WHAT IS NEEDED |
Copy the stretch of the listing below from the line containing "Task: Open Documentation" through the end of the listing, including both ends, word for word. Leave the pictures out of your copy.

DATA IN THIS EXERCISE |
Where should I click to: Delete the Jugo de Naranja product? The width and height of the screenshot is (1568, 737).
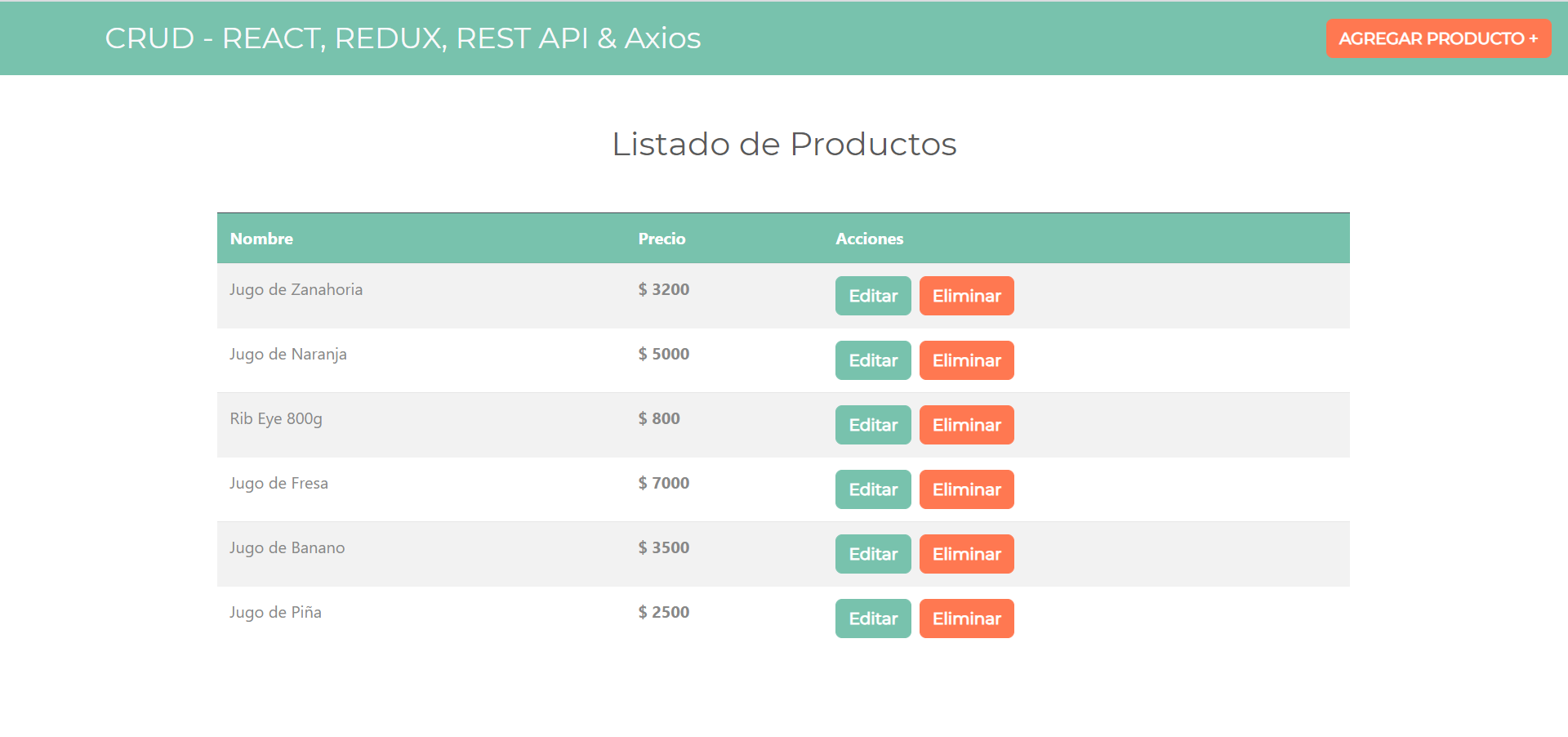(x=966, y=360)
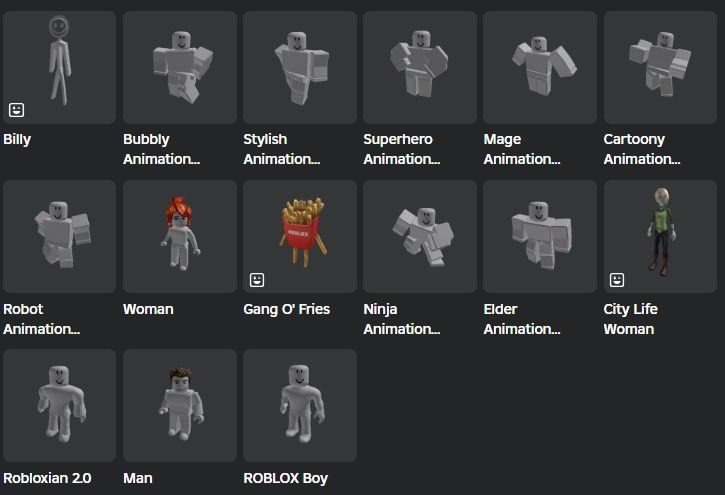Viewport: 725px width, 495px height.
Task: Pick the Cartoony Animation pack thumbnail
Action: [x=660, y=67]
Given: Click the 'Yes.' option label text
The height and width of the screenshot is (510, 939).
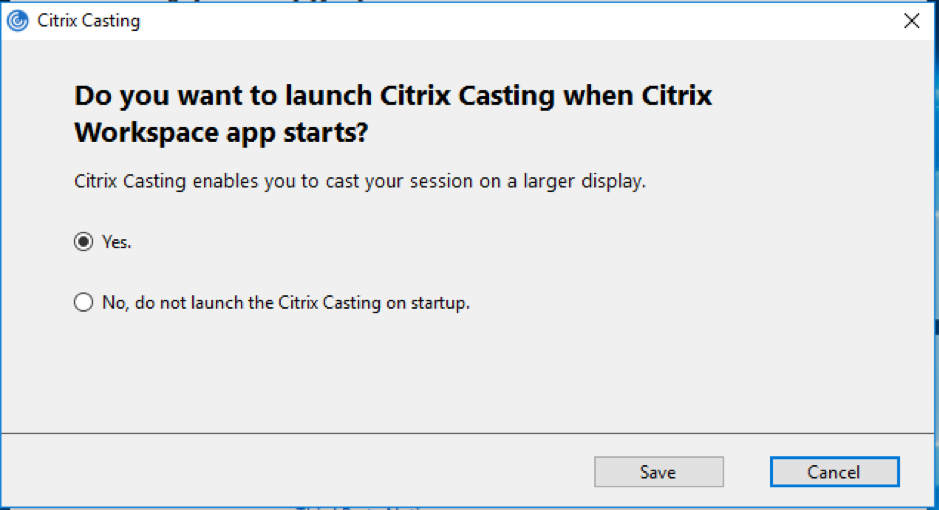Looking at the screenshot, I should (x=117, y=242).
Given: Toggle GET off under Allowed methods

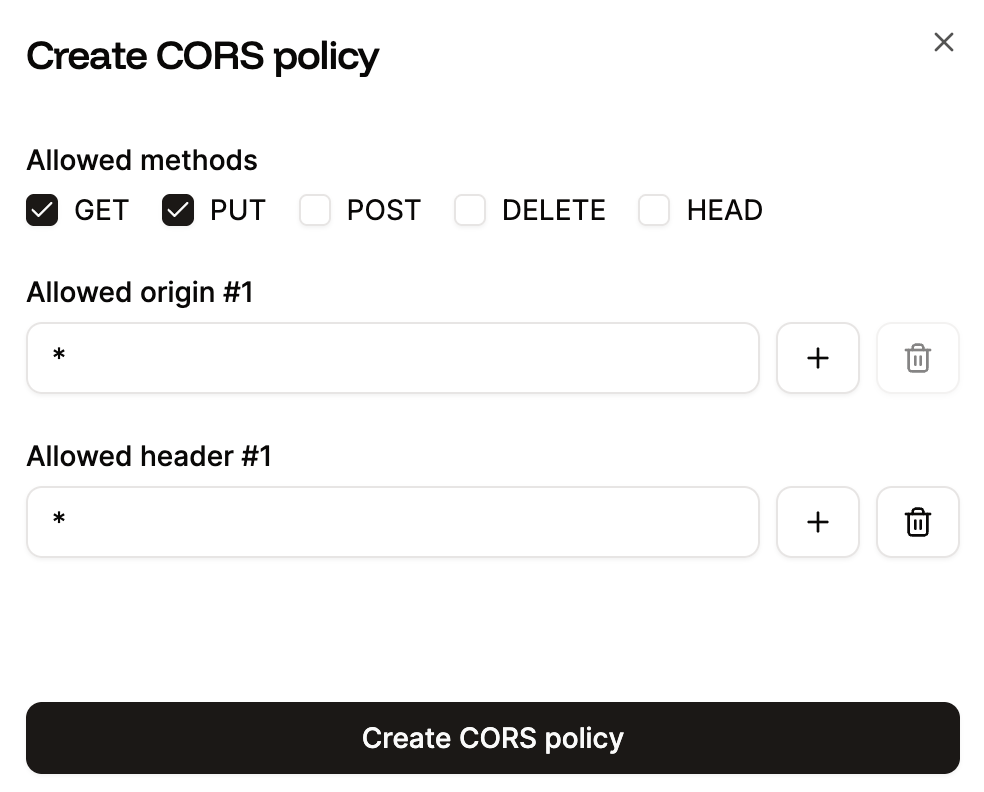Looking at the screenshot, I should (x=42, y=210).
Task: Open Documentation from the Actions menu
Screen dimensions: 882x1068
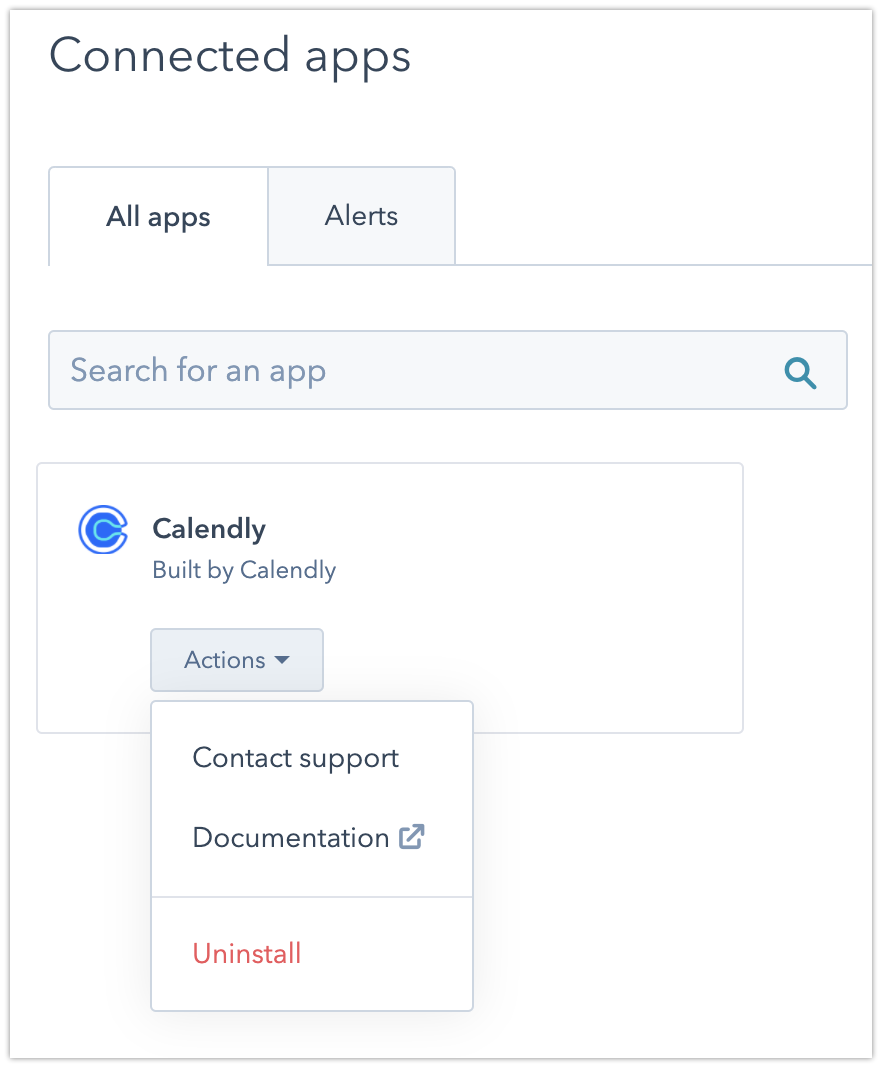Action: click(x=291, y=837)
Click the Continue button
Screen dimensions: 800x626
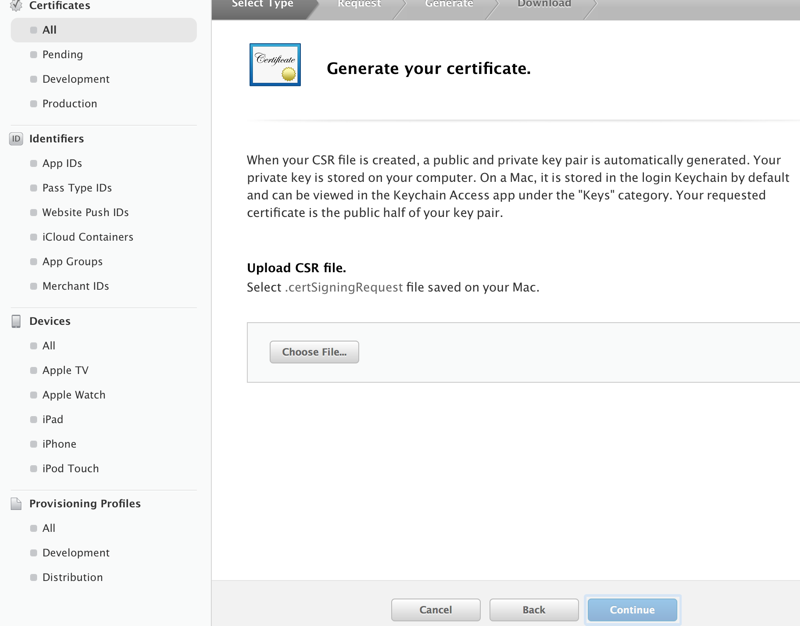(632, 610)
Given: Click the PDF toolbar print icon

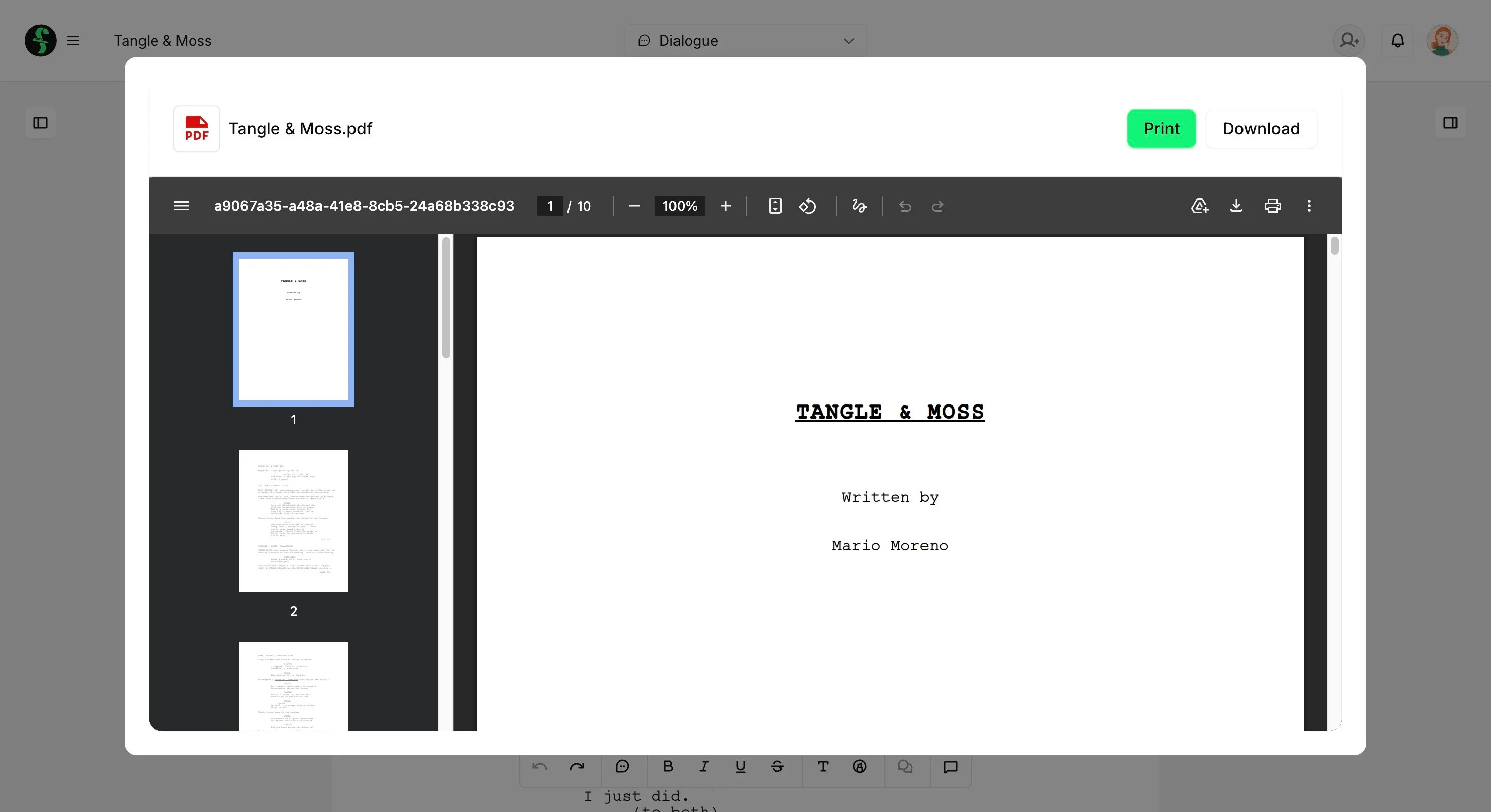Looking at the screenshot, I should (1272, 206).
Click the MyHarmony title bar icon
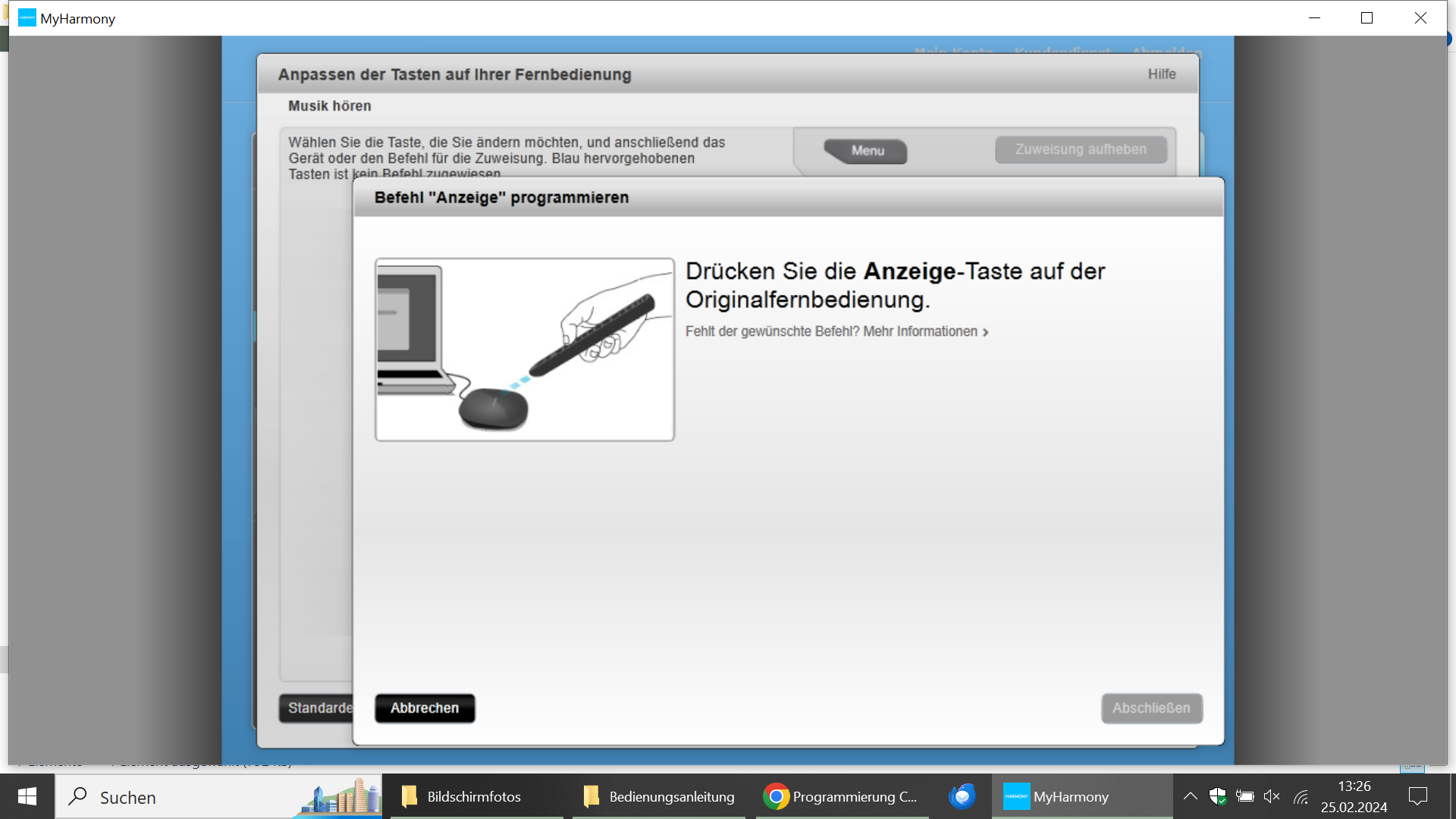Image resolution: width=1456 pixels, height=819 pixels. click(x=27, y=18)
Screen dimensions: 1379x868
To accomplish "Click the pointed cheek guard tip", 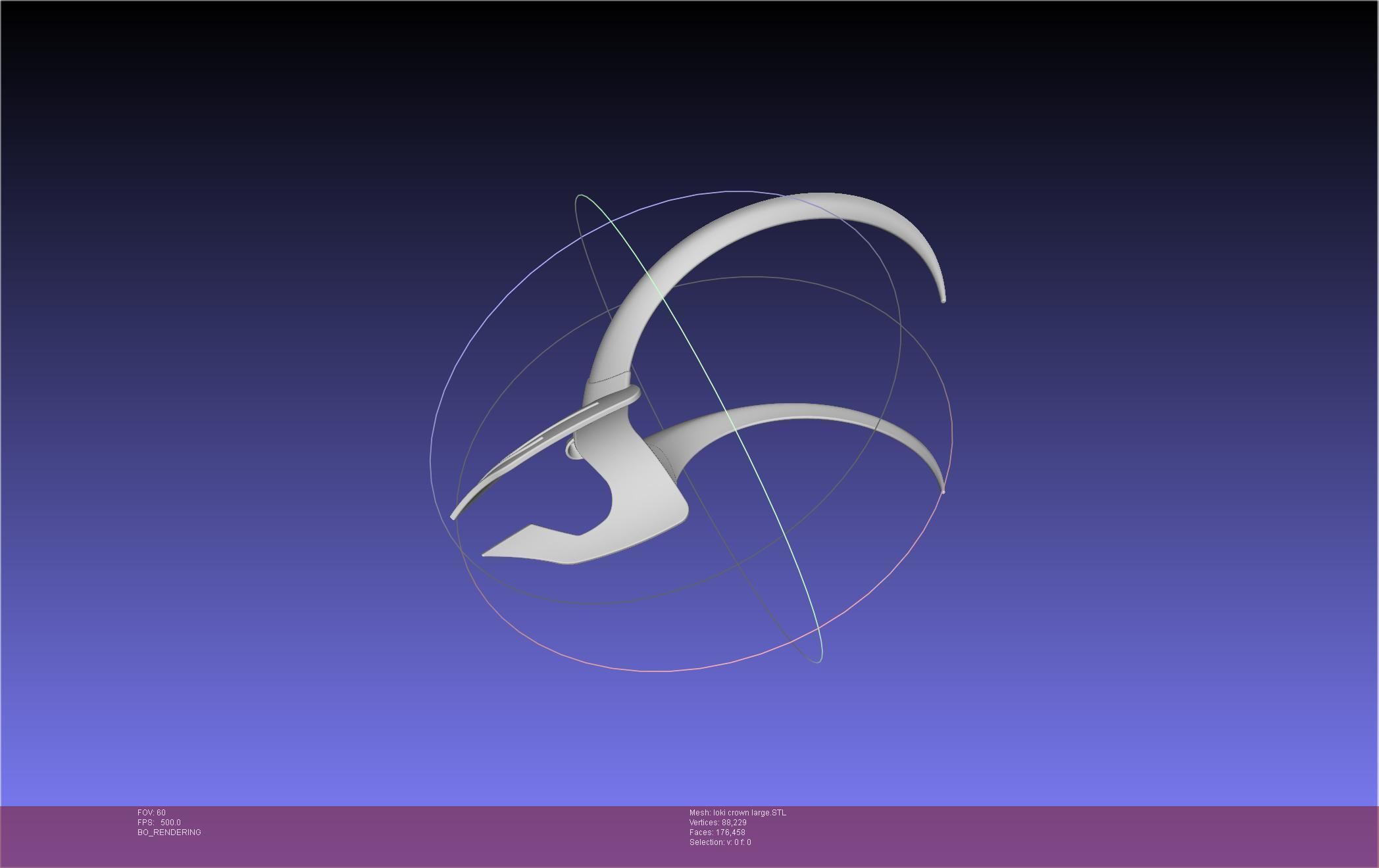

ANSWER TO THIS TASK |
Task: Open Documentation from the Actions menu
Screen dimensions: 882x1068
Action: click(x=291, y=837)
Click the Continue button
Screen dimensions: 800x626
(632, 610)
Given: Click the PDF toolbar print icon

Looking at the screenshot, I should (1272, 206).
Click the MyHarmony title bar icon
Image resolution: width=1456 pixels, height=819 pixels. click(x=27, y=18)
Screen dimensions: 1379x868
To accomplish "Click the pointed cheek guard tip", 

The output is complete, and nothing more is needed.